Utkuhiksalik,[1][pronunciation?] Utkuhikhalik,[2] Utkuhikhaliq,[3] Utkuhiksalingmiutitut,[4][5] Utkuhiksalingmiutut,[4] Utkuhiksalingmiut Inuktitut,[5] Utku,[6] Gjoa Haven dialect[7] is a sub-dialect of Natsilingmiutut (Nattiliŋmiut) dialect of Inuvialuktun (Western Canadian Inuit or Inuktitut) language once spoken in the Utkuhiksalik (Uᑦᑯᓯᒃᓴᓕᒃ Chantrey Inlet) area of Nunavut, and now spoken mainly by elders in Uqsuqtuuq (or Uqšuqtuuq ᐅᖅᓱᖅᑑᖅ Gjoa Haven) and Qamani'tuaq (ᖃᒪᓂ‛ᑐᐊᖅ Baker Lake) on mainland Canada. It is generally written in Inuktitut syllabics.

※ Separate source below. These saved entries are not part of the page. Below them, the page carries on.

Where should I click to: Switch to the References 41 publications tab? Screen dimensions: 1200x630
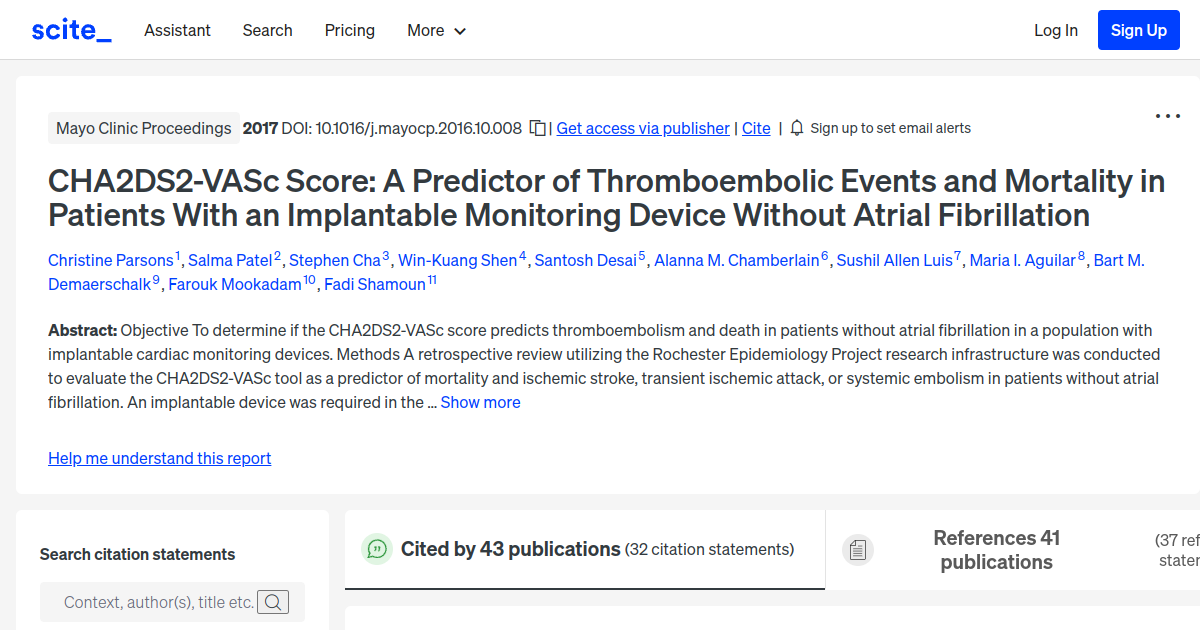point(996,549)

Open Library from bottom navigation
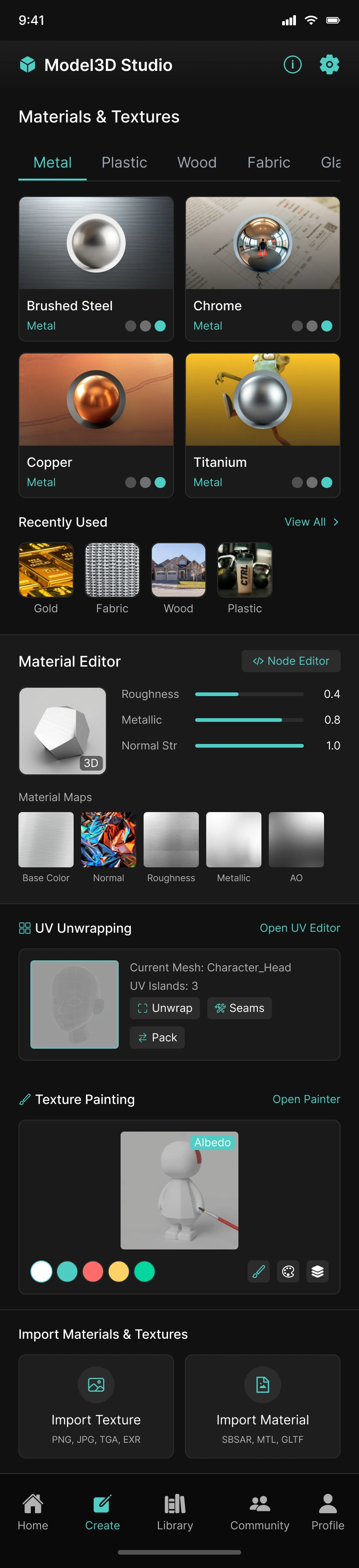coord(175,1511)
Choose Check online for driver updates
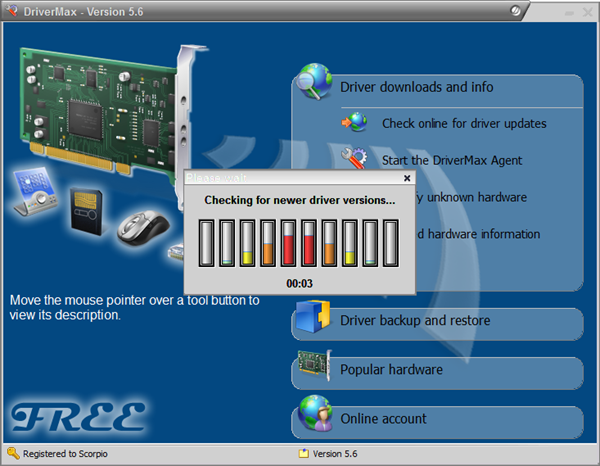Image resolution: width=600 pixels, height=466 pixels. click(464, 124)
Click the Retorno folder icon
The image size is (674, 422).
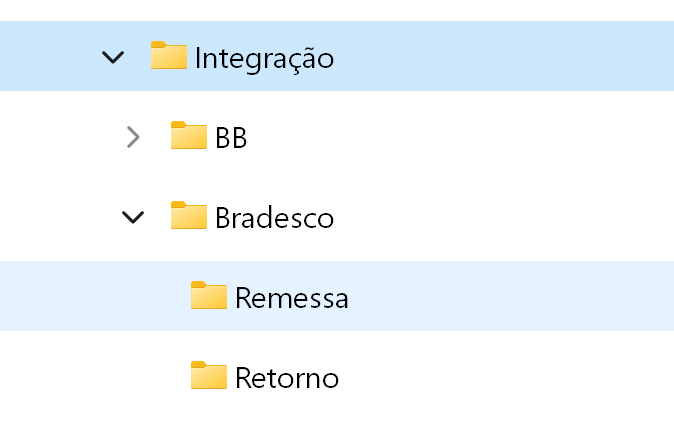point(209,376)
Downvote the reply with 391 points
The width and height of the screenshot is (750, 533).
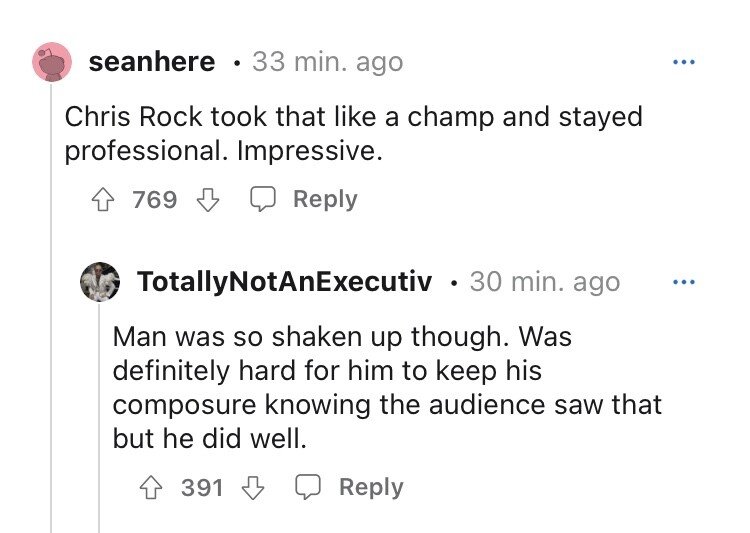click(x=254, y=488)
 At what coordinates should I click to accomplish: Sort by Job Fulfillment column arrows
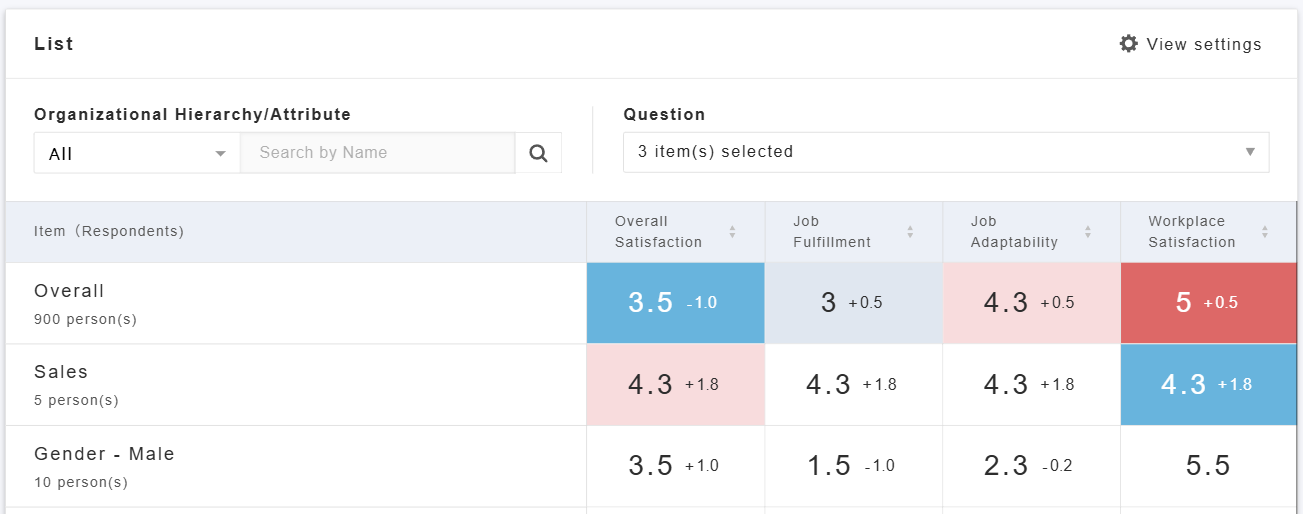910,232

The traditional territory of the Utkuhiksalingmiut[8] / Utkuhikhalingmiut[9] / Ukkusiksalingmiut[9] / Utkusiksalinmiut[10] / Ukkuhikhalinmiut[10] (meaning "the people of the place where there is soapstone"[8] or "people who have cooking pots"[10]) people lay between Chantrey Inlet and Franklin Lake. They made their pots (utkuhik ~ utkusik) from soapstone of the area, therefore their name.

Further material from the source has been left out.